▼▼▼

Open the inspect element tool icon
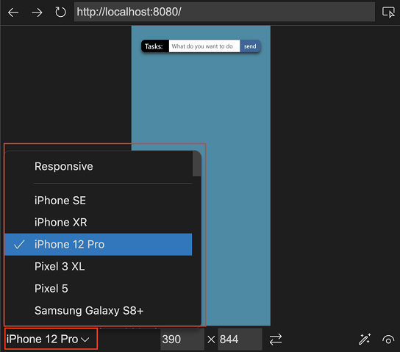The image size is (400, 352). [388, 12]
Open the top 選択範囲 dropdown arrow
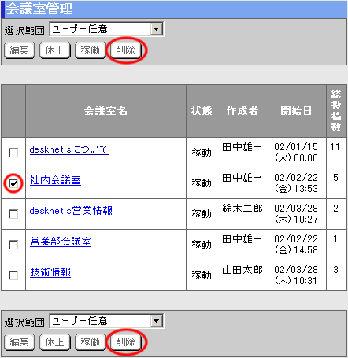Image resolution: width=348 pixels, height=358 pixels. click(x=157, y=29)
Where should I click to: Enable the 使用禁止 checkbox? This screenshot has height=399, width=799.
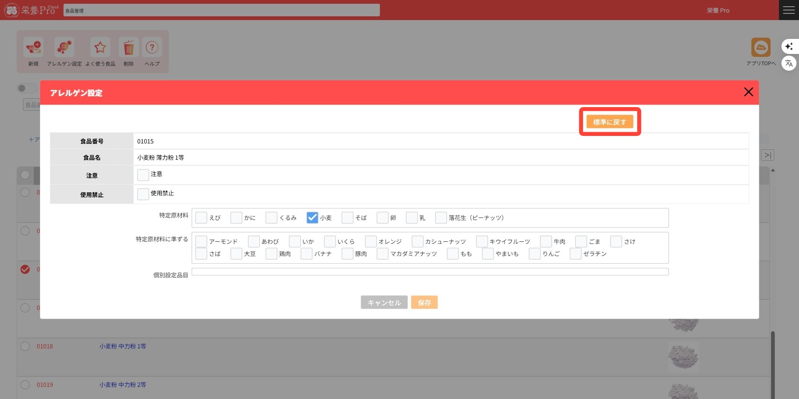(x=143, y=194)
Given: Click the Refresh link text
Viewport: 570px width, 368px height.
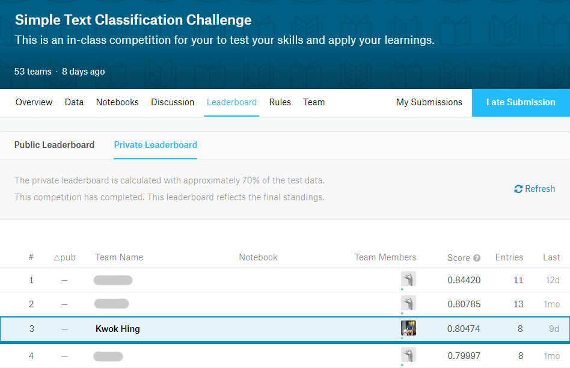Looking at the screenshot, I should pos(540,189).
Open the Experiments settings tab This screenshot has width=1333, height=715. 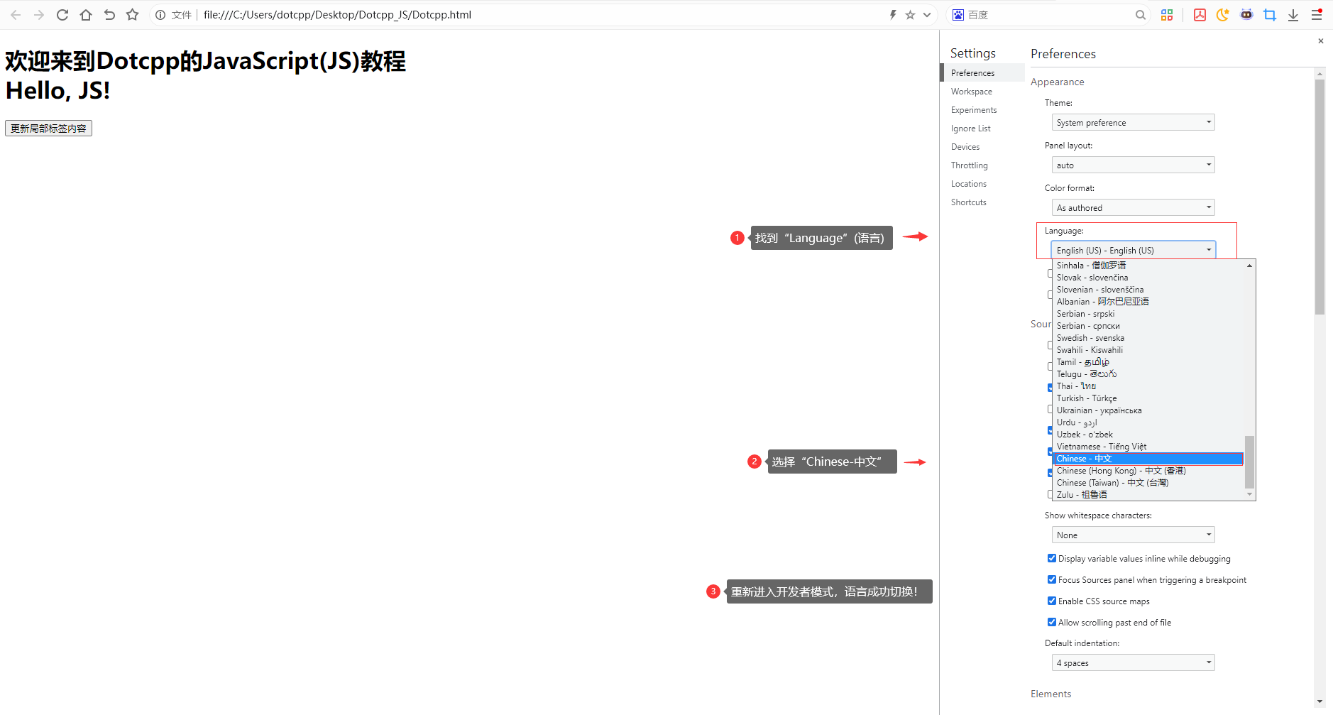point(974,110)
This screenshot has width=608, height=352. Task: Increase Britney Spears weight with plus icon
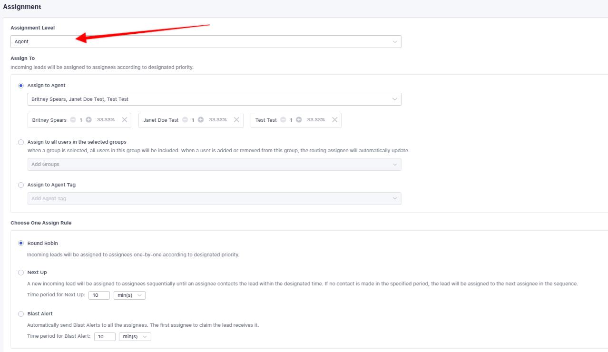(x=89, y=120)
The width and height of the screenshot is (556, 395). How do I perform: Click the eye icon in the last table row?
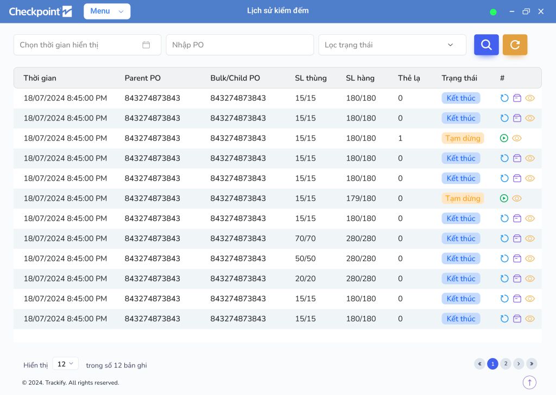(x=530, y=319)
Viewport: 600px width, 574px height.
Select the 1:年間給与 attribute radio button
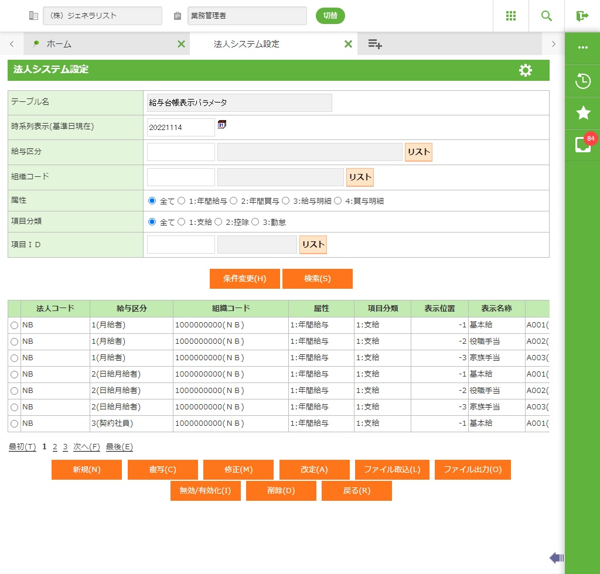(182, 201)
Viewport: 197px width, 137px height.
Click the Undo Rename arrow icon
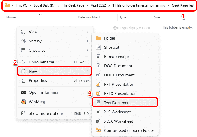coord(23,62)
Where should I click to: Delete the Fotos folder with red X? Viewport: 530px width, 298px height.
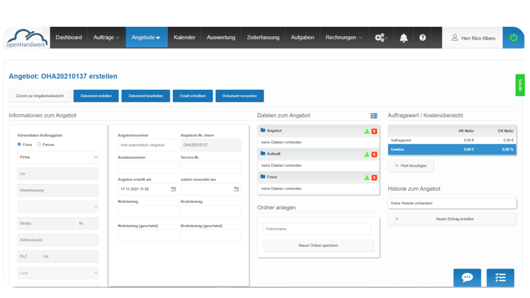(374, 177)
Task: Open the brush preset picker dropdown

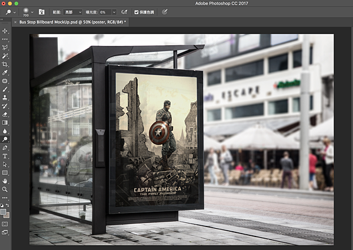Action: 31,12
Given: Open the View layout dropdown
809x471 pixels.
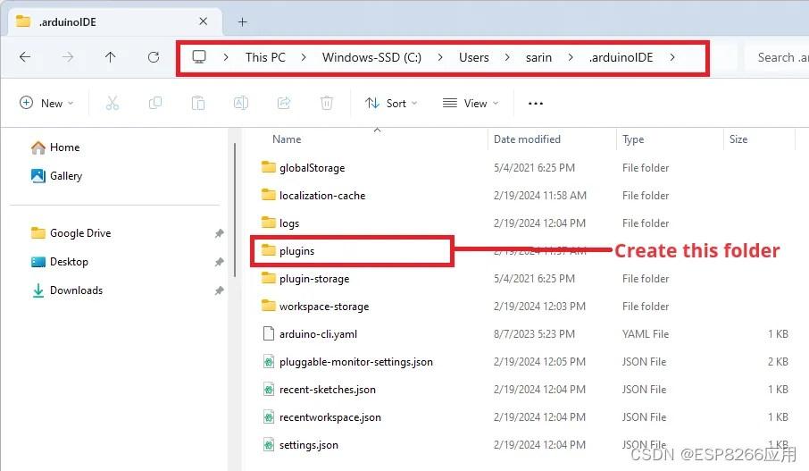Looking at the screenshot, I should (x=471, y=104).
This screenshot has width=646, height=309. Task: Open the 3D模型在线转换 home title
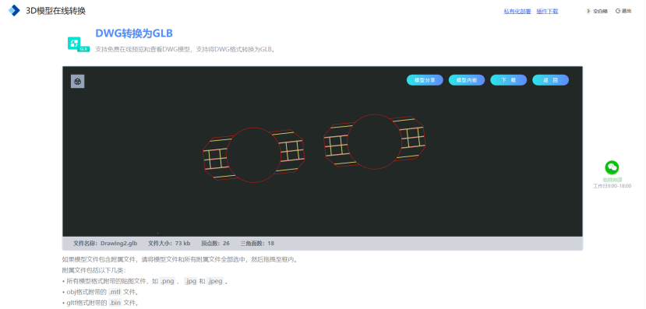[55, 11]
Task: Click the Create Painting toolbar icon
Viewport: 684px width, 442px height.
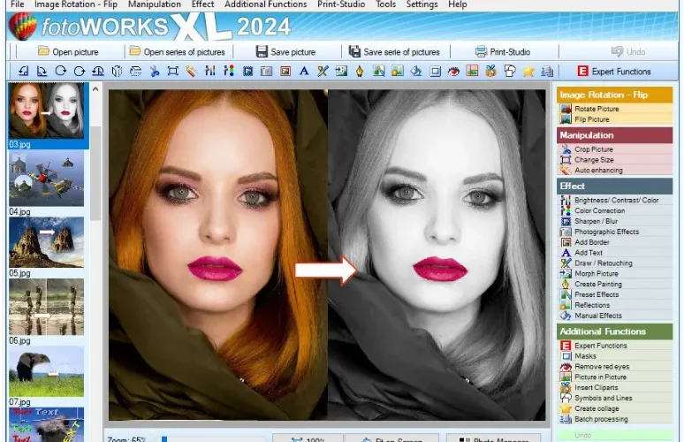Action: pos(360,71)
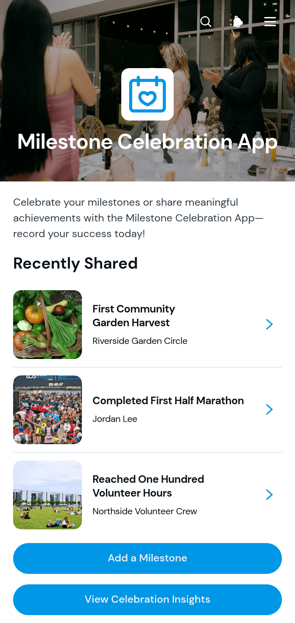Viewport: 295px width, 623px height.
Task: Open the search icon in header
Action: pyautogui.click(x=206, y=22)
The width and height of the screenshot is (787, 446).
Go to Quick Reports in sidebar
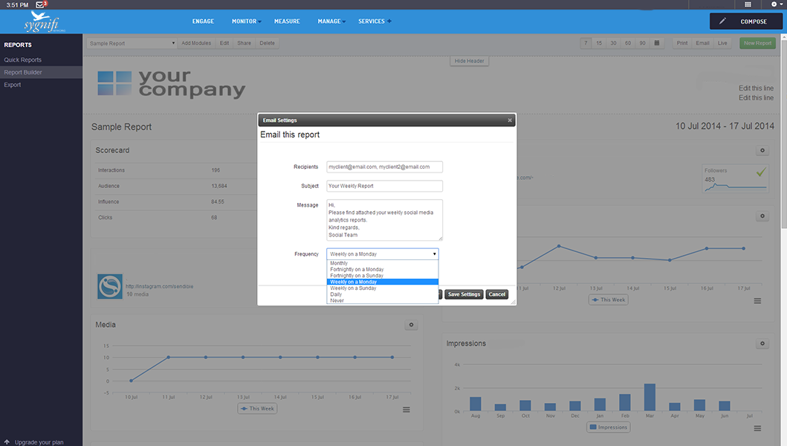pos(23,59)
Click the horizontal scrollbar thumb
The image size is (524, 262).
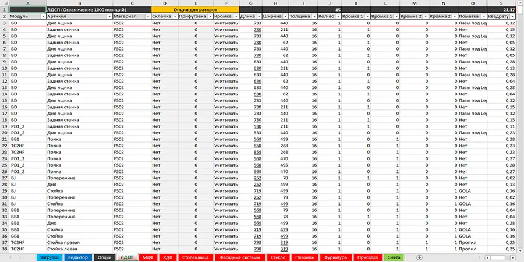pos(496,257)
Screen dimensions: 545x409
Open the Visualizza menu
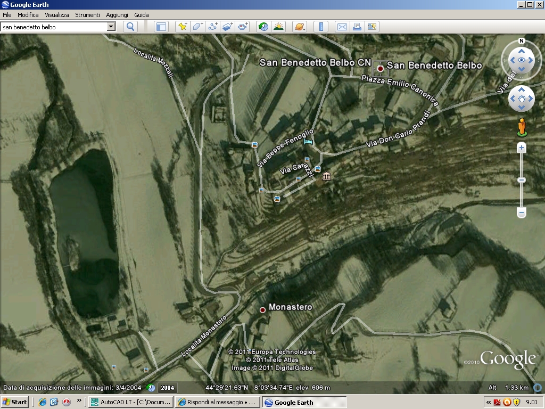tap(56, 15)
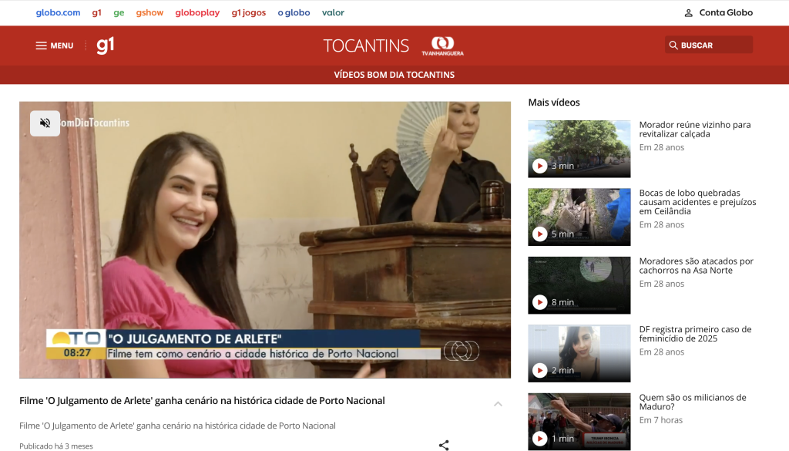Open VÍDEOS BOM DIA TOCANTINS section
The image size is (789, 451).
coord(394,75)
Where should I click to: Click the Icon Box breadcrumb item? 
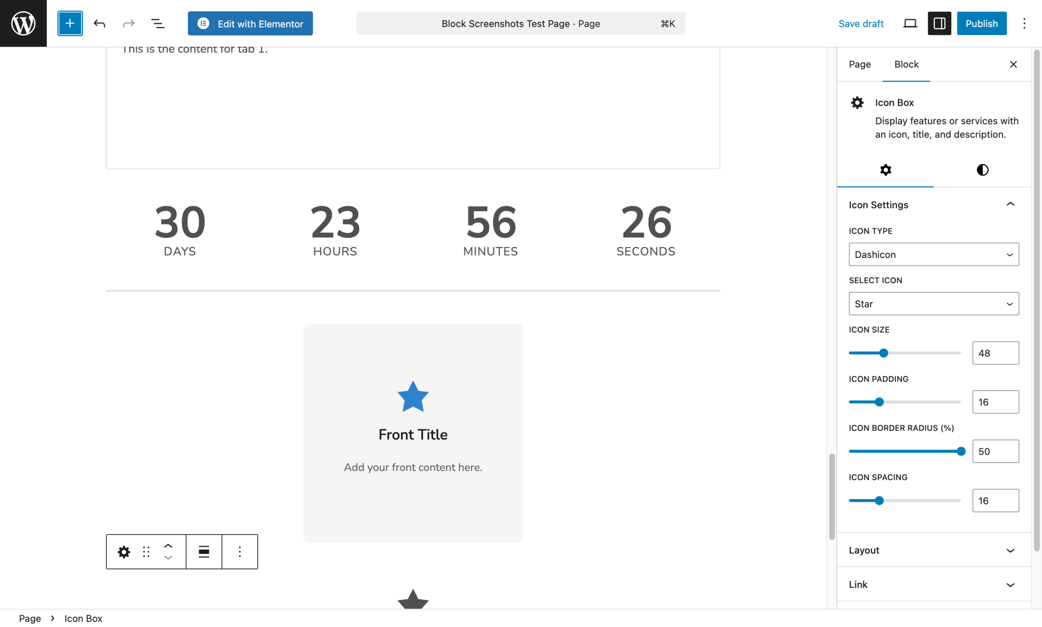83,618
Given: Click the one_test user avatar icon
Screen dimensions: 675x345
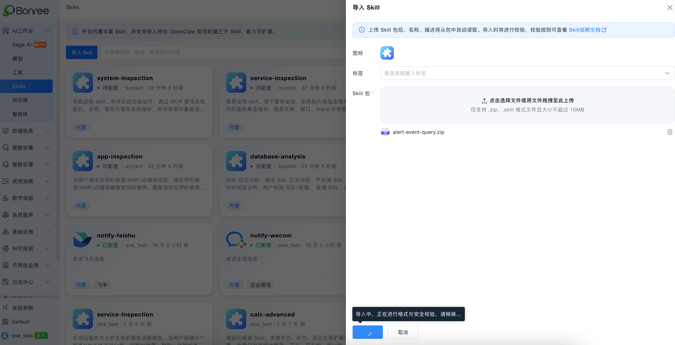Looking at the screenshot, I should tap(5, 335).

▲▲▲

Exercise aim >> Reproduce the records word for word, from the start of the records through the line containing "(x=143, y=194)", and omit the pictures.

Output of the task >>
Open the inspect element tool icon
The image size is (400, 352). [388, 12]
Open the top 選択範囲 dropdown arrow
Image resolution: width=348 pixels, height=358 pixels. click(x=157, y=29)
Where should I click to: Enable the 使用禁止 checkbox? This screenshot has height=399, width=799.
(x=143, y=194)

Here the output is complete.